The conclusion from these tests is that "The non-clinical testing indicates the device performance is substantially equivalent to the predicate and the slight differences raise no new issues of safety and effectiveness."

2. Sample Size Used for the Test Set and Data Provenance

• Sample Size: The document does not specify a quantitative sample size (e.g., number of units tested) for the bench or comparative performance testing. Typically, regulatory submissions for devices like this demonstrate equivalence through a sufficient number of tests to establish reliability and consistent performance rather than large clinical trial-style sample sizes for a 'test set.'
• Data Provenance: The studies are non-clinical (bench testing) and were conducted by Synergetics, Inc. (the applicant). The country of origin for the data is implicitly the United States, where the company is based. The data is prospective in the sense that the tests were specifically performed to support this 510(k) submission.

3. Number of Experts Used to Establish the Ground Truth for the Test Set and Qualifications

Not applicable. This is a non-clinical device summary. "Ground truth" in the context of expert consensus or pathology is typically associated with diagnostic or prognostic devices, not electrosurgical tools where performance is assessed through engineering and safety standards. The "truth" here is established by adherence to technical specifications and validated performance against a known device.

4. Adjudication Method for the Test Set

Not applicable. As noted above, this is non-clinical testing against technical standards and a predicate device, not involving human interpretation or adjudication in the sense of a clinical or image-based study.

5. If a Multi-Reader Multi-Case (MRMC) Comparative Effectiveness Study was done, If so, what was the effect size of how much human readers improve with AI vs without AI assistance

Not applicable. This device is an electrosurgical tool, not an AI-powered diagnostic or assistive technology. Therefore, an MRMC study with human readers and AI assistance is entirely outside the scope of this submission.

6. If a Standalone (i.e., algorithm only without human-in-the-loop performance) was done

Not applicable. This is a hardware electrosurgical device, not an algorithm.

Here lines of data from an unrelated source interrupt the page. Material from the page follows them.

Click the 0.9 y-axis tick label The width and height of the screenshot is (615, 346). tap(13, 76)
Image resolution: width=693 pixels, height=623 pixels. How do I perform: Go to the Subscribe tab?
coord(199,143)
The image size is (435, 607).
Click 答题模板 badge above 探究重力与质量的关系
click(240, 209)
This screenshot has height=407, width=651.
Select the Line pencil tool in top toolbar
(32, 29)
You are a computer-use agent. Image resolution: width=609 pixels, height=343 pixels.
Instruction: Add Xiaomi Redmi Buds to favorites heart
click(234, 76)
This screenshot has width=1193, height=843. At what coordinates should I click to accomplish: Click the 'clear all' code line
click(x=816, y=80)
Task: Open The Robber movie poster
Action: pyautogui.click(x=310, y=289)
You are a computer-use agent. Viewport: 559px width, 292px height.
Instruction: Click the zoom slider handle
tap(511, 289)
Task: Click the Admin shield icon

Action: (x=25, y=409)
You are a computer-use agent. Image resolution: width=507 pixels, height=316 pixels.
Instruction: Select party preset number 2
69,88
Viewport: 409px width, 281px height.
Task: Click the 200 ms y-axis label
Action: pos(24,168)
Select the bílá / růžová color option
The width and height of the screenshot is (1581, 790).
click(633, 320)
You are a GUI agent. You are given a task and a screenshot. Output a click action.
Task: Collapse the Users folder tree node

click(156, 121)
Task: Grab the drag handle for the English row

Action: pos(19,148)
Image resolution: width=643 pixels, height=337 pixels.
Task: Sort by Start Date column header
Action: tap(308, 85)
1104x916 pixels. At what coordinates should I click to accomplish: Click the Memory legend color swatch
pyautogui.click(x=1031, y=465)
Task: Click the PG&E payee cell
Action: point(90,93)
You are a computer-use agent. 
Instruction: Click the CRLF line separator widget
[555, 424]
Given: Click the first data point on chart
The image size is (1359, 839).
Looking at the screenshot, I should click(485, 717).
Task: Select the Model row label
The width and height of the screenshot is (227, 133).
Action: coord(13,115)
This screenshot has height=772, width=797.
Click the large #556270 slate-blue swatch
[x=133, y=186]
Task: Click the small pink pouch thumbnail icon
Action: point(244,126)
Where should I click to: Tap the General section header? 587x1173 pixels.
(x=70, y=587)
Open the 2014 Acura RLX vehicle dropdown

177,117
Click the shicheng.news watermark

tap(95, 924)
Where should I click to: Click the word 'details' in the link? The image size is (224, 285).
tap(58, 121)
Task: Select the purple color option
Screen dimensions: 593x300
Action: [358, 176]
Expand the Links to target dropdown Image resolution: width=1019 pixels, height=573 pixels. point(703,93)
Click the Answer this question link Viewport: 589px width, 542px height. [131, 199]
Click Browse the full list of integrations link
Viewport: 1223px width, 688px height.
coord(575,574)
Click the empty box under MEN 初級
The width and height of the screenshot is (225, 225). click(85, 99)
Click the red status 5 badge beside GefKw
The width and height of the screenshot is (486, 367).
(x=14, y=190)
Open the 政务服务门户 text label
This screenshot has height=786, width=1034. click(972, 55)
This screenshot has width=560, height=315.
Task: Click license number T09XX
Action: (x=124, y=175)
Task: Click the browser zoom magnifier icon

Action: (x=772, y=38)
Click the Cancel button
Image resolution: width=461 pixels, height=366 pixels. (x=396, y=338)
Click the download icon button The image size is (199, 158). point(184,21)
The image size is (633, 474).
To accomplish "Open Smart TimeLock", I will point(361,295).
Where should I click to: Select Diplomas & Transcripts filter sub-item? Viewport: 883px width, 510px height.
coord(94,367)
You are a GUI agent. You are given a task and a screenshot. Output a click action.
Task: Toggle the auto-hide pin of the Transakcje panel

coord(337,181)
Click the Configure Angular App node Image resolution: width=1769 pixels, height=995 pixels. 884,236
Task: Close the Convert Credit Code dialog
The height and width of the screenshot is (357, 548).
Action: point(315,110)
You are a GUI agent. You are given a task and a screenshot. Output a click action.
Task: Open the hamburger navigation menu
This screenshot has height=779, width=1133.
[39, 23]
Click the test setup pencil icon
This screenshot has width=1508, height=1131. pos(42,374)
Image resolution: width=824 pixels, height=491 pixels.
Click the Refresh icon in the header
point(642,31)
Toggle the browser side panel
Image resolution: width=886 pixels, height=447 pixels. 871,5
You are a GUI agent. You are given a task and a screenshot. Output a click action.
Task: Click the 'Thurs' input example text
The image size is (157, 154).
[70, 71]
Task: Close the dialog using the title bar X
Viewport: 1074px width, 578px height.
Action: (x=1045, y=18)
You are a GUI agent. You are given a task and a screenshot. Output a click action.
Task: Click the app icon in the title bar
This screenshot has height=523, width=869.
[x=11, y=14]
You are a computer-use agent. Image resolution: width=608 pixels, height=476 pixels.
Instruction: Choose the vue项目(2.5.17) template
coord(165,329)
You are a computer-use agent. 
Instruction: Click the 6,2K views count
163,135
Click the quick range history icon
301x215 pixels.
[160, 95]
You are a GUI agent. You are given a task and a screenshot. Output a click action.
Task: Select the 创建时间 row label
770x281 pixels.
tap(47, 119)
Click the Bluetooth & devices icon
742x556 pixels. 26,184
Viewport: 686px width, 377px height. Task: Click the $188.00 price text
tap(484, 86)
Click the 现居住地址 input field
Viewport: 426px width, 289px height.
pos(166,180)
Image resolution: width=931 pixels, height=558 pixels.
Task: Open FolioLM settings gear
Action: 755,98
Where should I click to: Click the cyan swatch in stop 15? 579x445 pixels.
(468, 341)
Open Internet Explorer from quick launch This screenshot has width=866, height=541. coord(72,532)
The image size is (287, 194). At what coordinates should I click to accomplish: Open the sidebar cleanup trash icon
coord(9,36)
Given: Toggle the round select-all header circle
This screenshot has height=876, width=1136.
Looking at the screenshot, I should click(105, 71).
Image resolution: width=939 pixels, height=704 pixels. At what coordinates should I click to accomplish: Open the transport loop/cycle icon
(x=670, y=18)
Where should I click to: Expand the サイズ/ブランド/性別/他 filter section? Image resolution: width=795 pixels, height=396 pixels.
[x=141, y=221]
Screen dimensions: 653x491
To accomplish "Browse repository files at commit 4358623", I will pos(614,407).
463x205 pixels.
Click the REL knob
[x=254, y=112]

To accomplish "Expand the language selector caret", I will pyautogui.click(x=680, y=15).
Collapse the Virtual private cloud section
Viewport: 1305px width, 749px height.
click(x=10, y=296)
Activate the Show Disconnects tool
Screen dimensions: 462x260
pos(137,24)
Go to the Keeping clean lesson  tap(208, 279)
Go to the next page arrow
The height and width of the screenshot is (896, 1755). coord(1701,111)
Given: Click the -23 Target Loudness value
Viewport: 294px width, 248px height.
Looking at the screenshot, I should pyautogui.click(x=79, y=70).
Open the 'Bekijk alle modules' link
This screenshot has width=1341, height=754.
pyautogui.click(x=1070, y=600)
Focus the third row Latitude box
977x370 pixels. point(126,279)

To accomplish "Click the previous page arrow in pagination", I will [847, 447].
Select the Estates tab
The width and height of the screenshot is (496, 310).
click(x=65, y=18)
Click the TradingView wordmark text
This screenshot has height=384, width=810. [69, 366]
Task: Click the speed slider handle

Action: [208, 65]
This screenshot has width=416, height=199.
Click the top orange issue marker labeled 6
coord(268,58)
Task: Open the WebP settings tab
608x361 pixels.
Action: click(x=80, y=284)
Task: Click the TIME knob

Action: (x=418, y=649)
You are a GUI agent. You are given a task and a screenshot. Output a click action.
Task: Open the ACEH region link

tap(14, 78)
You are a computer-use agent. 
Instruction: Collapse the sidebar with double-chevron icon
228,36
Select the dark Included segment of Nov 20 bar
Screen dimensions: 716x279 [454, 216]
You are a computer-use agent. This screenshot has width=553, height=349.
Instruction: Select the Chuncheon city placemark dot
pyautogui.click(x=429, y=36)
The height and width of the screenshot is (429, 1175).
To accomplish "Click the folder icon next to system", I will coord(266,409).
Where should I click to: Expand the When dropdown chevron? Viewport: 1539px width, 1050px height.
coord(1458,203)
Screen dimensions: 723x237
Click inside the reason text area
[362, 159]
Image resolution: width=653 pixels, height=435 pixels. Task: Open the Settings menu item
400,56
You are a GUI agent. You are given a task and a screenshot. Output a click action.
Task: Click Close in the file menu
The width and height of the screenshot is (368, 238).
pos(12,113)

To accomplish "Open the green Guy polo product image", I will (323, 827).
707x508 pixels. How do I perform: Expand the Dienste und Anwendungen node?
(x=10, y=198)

7. The Type of Ground Truth Used

The "ground truth" for demonstrating the device's performance is based on:

• Engineering specifications and design attributes: For technical characteristics like design, materials, and connectors.
• International Standards: Compliance with IEC 60601 series for electrical safety and ISO standards for packaging and sterilization.
• Predicate Device Performance: The functional performance of the new device is considered "true" or acceptable if it is comparable to the legally marketed predicate device (K080187) during bench and comparative testing.

8. The Sample Size for the Training Set

Not applicable. There is no AI component or machine learning model for which a "training set" would be used.

9. How the Ground Truth for the Training Set Was Established

Not applicable, as there is no training set.